She nodded. Even in that subdued light, Fargo could see she was blushing.
“He said . . . strange things,” she replied. “Over and over he called me a puta. He . . . he made me remove my shift. There was only some moonlight, but he seemed to see like a cat. He stared at me a long time.”
Sure he sees like a cat, Fargo thought. The crazy bastard must have permanent night vision by now.
He cleared his throat for the delicate question. “Did he? . . .”
She shook her head, eyes fleeing suddenly from his. “I think . . . pues, I think he wanted to?”

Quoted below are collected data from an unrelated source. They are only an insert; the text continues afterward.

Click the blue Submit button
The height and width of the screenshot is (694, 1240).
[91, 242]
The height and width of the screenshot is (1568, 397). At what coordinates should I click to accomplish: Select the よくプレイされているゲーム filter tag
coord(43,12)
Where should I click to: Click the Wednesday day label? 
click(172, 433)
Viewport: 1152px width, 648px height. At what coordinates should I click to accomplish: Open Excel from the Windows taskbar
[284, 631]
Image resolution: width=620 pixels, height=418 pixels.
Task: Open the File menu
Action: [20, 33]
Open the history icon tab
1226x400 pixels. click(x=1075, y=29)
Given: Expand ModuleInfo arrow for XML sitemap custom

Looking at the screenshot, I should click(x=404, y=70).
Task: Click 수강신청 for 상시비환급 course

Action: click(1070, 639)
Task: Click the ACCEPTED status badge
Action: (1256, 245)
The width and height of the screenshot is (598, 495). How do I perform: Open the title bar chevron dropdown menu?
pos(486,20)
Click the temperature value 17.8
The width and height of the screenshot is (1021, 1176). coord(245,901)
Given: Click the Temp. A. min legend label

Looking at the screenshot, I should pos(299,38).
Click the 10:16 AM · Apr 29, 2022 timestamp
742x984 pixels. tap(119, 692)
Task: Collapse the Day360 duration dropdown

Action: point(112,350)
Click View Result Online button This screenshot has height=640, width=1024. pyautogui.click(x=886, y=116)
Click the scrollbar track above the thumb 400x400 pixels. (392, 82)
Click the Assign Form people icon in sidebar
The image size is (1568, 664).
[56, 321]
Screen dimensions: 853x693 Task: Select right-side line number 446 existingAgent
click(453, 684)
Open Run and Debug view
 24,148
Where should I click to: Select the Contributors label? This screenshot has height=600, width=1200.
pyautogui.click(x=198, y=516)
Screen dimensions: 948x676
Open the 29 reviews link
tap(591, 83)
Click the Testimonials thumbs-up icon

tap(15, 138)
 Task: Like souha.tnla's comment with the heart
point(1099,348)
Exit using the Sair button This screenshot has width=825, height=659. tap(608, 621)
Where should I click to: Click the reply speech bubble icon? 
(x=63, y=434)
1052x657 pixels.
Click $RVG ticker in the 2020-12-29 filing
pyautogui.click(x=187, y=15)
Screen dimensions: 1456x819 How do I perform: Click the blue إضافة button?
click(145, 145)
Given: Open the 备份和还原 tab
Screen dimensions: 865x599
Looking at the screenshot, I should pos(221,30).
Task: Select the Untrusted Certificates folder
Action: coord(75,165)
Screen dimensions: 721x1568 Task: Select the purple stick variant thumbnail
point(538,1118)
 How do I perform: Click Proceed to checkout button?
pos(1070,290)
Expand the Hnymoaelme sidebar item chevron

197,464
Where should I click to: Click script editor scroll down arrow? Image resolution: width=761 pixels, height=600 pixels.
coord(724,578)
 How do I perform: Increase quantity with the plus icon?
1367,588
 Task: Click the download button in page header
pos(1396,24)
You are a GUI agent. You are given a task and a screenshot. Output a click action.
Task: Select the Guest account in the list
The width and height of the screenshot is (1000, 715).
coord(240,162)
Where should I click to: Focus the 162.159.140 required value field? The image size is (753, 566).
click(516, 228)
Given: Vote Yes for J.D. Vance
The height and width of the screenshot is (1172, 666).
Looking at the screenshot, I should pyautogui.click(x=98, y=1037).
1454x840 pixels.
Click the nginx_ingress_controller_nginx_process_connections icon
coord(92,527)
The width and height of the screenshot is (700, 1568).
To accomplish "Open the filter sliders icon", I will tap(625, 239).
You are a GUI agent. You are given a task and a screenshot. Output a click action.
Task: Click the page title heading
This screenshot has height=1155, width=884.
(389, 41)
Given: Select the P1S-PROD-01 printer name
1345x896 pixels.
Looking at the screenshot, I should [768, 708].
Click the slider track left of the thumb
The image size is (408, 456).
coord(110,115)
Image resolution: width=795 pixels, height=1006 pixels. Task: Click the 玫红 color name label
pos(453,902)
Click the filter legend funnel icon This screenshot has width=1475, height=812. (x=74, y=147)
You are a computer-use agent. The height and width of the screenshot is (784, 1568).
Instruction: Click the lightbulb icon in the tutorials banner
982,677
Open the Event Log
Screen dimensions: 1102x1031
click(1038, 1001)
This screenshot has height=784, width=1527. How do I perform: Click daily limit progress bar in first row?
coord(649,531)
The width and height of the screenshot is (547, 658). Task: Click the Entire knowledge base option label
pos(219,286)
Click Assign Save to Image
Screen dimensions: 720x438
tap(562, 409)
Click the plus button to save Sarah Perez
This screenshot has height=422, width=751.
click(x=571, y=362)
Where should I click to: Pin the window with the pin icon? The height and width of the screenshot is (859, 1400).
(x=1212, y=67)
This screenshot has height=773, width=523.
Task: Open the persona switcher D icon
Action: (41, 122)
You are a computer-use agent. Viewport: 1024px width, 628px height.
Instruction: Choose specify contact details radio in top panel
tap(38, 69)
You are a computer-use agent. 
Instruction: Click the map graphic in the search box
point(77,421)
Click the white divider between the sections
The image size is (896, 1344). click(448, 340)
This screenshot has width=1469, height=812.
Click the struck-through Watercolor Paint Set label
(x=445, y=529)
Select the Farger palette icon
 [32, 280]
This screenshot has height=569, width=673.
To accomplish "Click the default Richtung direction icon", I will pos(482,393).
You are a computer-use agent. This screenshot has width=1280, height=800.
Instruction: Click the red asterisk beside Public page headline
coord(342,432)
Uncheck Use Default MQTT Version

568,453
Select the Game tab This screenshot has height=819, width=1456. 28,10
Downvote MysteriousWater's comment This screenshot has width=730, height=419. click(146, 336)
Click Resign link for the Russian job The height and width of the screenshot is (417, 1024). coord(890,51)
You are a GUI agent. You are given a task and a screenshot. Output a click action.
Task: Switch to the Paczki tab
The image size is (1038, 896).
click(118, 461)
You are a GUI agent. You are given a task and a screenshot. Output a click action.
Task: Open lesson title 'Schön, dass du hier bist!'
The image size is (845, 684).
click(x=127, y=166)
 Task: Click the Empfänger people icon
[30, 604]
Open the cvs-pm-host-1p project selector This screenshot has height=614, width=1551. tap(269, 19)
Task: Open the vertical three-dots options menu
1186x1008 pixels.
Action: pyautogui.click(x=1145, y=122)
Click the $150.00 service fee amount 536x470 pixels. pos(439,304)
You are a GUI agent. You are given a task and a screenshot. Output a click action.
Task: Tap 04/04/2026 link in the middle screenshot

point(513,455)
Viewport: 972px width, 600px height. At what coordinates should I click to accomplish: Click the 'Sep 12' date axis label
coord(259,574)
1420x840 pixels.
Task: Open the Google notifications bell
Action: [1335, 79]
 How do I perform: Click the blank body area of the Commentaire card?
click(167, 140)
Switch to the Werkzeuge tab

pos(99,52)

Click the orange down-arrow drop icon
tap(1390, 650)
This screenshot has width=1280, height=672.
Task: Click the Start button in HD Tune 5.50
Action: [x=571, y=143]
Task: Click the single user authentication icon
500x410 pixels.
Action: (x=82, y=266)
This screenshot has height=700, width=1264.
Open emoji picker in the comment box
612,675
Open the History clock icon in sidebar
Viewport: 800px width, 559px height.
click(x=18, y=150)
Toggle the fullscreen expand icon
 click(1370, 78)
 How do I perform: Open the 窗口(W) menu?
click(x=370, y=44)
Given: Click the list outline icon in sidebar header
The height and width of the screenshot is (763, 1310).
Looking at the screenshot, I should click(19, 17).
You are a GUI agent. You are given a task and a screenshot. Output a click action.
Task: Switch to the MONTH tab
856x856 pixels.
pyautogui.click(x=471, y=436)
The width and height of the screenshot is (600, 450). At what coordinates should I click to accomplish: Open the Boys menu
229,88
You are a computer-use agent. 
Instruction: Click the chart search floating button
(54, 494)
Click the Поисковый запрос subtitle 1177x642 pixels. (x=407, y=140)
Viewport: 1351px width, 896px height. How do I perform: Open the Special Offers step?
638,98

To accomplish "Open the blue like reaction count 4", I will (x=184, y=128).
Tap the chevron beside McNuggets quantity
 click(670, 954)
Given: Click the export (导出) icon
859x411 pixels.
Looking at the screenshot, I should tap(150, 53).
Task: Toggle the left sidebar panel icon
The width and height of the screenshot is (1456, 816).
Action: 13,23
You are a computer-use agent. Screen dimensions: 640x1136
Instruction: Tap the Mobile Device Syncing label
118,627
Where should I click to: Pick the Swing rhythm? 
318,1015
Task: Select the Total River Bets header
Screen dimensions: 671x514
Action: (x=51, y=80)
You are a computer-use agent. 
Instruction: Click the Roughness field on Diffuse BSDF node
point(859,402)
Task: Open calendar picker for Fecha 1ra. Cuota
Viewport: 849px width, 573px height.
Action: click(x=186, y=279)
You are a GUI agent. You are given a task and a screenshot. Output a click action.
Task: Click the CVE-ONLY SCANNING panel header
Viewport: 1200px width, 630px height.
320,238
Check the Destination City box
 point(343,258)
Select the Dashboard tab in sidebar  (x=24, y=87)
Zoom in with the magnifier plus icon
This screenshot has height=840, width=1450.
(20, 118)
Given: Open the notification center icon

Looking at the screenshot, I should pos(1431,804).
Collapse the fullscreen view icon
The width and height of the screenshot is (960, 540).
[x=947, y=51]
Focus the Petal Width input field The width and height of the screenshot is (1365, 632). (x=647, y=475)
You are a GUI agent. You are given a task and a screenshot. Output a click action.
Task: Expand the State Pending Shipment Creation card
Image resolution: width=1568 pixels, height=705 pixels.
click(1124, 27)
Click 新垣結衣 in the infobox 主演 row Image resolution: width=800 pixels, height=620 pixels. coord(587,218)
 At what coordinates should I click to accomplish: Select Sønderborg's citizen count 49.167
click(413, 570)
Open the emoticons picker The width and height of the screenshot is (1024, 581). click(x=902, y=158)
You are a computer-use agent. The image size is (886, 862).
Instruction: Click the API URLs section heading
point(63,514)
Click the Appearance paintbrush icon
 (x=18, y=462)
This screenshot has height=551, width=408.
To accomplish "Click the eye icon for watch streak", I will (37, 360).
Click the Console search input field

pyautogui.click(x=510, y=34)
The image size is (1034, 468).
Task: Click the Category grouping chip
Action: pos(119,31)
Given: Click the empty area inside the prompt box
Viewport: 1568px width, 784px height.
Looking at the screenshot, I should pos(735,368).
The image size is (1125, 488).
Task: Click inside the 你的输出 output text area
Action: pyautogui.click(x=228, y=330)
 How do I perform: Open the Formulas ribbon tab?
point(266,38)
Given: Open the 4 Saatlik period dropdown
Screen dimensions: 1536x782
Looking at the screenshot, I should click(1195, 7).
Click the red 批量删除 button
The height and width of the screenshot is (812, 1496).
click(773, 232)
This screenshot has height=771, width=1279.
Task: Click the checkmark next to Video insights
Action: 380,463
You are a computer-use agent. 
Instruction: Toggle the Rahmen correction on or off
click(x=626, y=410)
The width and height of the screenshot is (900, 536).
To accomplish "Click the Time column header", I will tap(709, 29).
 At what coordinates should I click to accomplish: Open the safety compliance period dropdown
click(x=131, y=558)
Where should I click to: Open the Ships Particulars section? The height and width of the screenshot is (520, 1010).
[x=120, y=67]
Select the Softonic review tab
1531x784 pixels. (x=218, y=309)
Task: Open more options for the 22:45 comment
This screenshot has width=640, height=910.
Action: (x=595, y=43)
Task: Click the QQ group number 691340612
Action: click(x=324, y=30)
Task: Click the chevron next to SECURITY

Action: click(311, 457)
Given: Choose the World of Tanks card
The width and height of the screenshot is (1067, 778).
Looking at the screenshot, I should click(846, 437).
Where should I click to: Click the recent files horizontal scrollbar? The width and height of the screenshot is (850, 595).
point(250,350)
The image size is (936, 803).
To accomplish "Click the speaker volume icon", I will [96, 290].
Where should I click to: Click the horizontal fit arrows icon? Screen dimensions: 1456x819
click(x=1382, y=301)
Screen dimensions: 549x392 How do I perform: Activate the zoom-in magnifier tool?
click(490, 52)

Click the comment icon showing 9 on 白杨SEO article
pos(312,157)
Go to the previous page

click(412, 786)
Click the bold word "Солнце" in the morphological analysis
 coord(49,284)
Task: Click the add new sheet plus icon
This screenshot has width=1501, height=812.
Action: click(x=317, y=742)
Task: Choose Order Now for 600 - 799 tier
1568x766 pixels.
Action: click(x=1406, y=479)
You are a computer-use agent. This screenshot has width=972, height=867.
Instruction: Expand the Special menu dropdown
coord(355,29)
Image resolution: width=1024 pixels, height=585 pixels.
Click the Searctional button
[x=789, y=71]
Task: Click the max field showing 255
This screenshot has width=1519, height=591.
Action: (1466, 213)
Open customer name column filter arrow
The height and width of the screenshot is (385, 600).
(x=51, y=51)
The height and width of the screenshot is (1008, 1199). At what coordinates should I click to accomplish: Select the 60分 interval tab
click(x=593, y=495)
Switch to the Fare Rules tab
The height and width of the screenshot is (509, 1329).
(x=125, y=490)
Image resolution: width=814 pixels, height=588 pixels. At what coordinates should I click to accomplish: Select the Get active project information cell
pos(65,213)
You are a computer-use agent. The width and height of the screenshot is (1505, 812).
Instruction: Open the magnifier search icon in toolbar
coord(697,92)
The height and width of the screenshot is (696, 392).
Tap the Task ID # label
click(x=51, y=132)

“But you mean he . . . couldn’t?”
She nodded. “His breathing—it was heavy, as if with lust. And his voice—ay, Dios! Like a whisper, only harsh. As he . . . as he rubbed himself, he began crying. He said it was my fault.”
“Your fault?”
She cast her gaze downward.
“Sí. Because . . . because the devil was hiding in the place between my legs. He said he would ‘purify’ me.”
A chill slid down Fargo’s spine. Blaze Weston sounded like the craziest bastard he’d ever encountered—but crazy didn’t mean stupid, as his amazing elusiveness proved.
“Then what?” he coaxed.
“He hit me with the gun. And when I woke up, I was trapped in my bed, on the verge of death. Until a very brave man was sent by God to save me.”
“You have family here?”
She shook her head. A tear formed at the corner of one eye, and she swiped at it.
“I could never live here after this. First mi marido, my husband, was killed by Comanches. And now this. I could never feel safe here.”
Fargo nodded. “Where will you go?”
“I have a married sister in Chimayo. It is very near this place, only a few miles east.” She paused, then added: “Dave. Will you take me in the morning? Only with you would I ever feel safe. That . . . diablo is still out there somewhere.”
Fargo remembered the news the freighter had told him earlier about Jimmy Davis in Springer.
“There’s a telegraph office in Chimayo now, right?” he asked her.
Rosalinda nodded.
“Good. I’ll take you to Chimayo in the morning and send an important telegram.”
And just hope I’m not too late, Fargo thought. He hated to let Blaze Weston go, for now, but he had to try to help Bobbie Jean’s brother.
His eyes met Rosalinda’s in the candlelight. Two years since that beautiful young woman’s had a man, Fargo reminded himself. And the way she was boldly meeting his eyes, she must have been thinking the same thing.
“You are going after this man?” she asked.
“Been after him for three days now. He killed a woman in Chico Springs and a man and wife in Springer.”
“I can tell from your face, your manner, that you will stop him. You are a man who makes his strength and confidence felt immediately.”
“I won’t lie,” Fargo admitted. “Where he’s concerned, ‘confident’ I’m not.”
The old abuela hustled in from the only other room. “You must sleep, Rosalinda,” she fussed over the girl.
A smile split her seamed face when she turned to Fargo.
“And you, brave Señor Dave, will sleep here tonight. I will make a soft bed for you in this room. Come, Rosalinda, let’s put you to bed.”
“Good night, Dave,” Rosalinda said in her musical voice, eyes lingering on his longingly.
Fargo went back outside, where the ashes of Rosalinda’s home still smoldered. He circled the place several times, studying the ground in the moonlight.
And then he spotted, in the confused pattern of prints, the familiar, hobnail boot prints.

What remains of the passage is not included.